The petition asking the White House to deport Canadian pop singer Justin Bieber has been wildly successful, taking just six days to collect the 100,000 online signatures needed to earn a presidential response.
Hours after the petition crossed the signature threshold in the U.S., Mr. Bieber, 19, turned himself in to police in Toronto to answer assault charges stemming from an incident last month.
In the U.S., Mr. Bieber has had two run-ins with the law in recent weeks.
The State Department told reporters it was checking on what criteria it would take to revoke the visa of someone in Mr. Bieber’s position, but referred questions about the petition itself to the White House, which didn’t respond to a request seeking comment.
It could be a long time before they do respond to the petition — some previous successful petitions have gone more than two years without a reply.
Mr. Bieber was arrested in Florida last week on charges of drunken driving and resisting arrest after taking part in a street drag race.
He is entitled to be in the U.S. on a special visa made available to actors, musicians, academics, high-profile scientists and others the government deems exceptional cases. But his drunken-driving arrest — which followed an egging incident in Los Angeles — prompted a number of people to demand he be kicked out.
“We the people of the United States feel that we are being wrongly represented in the world of pop culture. We would like to see the dangerous, reckless, destructive, and drug abusing, Justin Bieber deported and his green card revoked,” the petition on WhiteHouse.gov reads. “He is not only threatening the safety of our people, but he is also a terrible influence on our nation’s youth. We the people would like to remove Justin Bieber from our society.”
The petition’s original sponsor is anonymous. The White House releases only the initials and location of the person who first filed the petition.
On Wednesday morning, the petition crossed the 100,000 threshold that the White House says guarantees an official response, but it was still going strong late in the day. As of the middle of the afternoon, the petition was drawing signatures at a rate of nearly 10,000 an hour.
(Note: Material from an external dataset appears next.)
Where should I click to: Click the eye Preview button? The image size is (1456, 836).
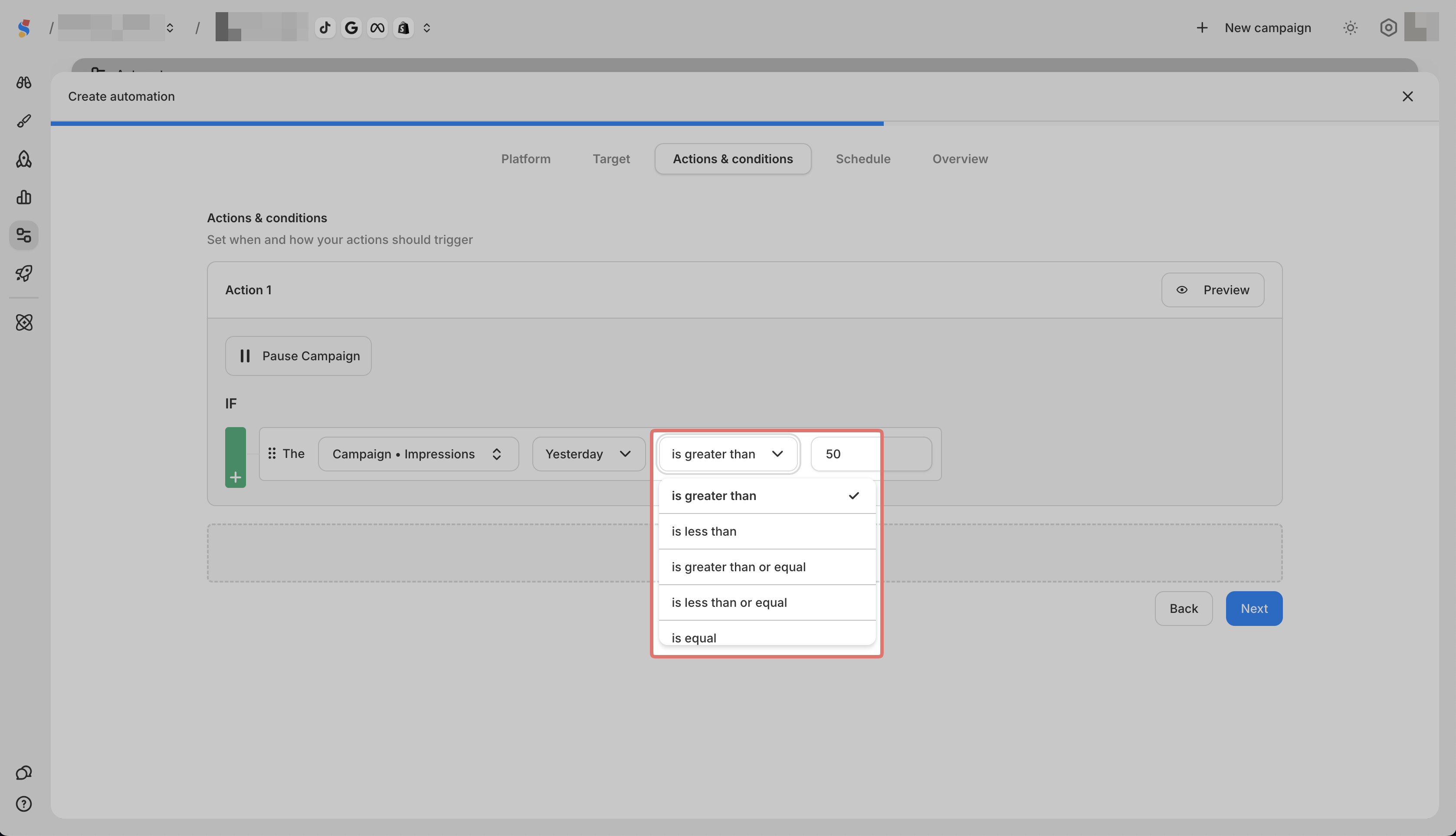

If the petition keeps up its frenetic pace, it could become the most popular one in the three-year history of the White House’s We the People project. The current leading petition, from 2012, asked the White House to designate the Westboro Baptist Church as a hate group. That got 367,180 signatures in the time allotted.
In its response to that petition, the White House said it generally wouldn’t comment on matters that are better left for the courts or law enforcement agencies — and that could end up applying in the case of Mr. Bieber.
The deportation petition sparked several copycats also calling for his removal.
Bieber fans started counterpetitions on the WhiteHouse.gov website to defend their idol.
“The whole idea of Justin Drew Bieber getting deported, is completely unfair. He doesn’t deserve this,” one of those petitions says. “With your help, we can stop it. He’s human. He’s not perfect. The media sees the bad side of him.”
The petitions asking that Mr. Bieber be allowed to stay were not faring so well, with the most popular of them totaling fewer than 2,000 signatures as of Wednesday afternoon.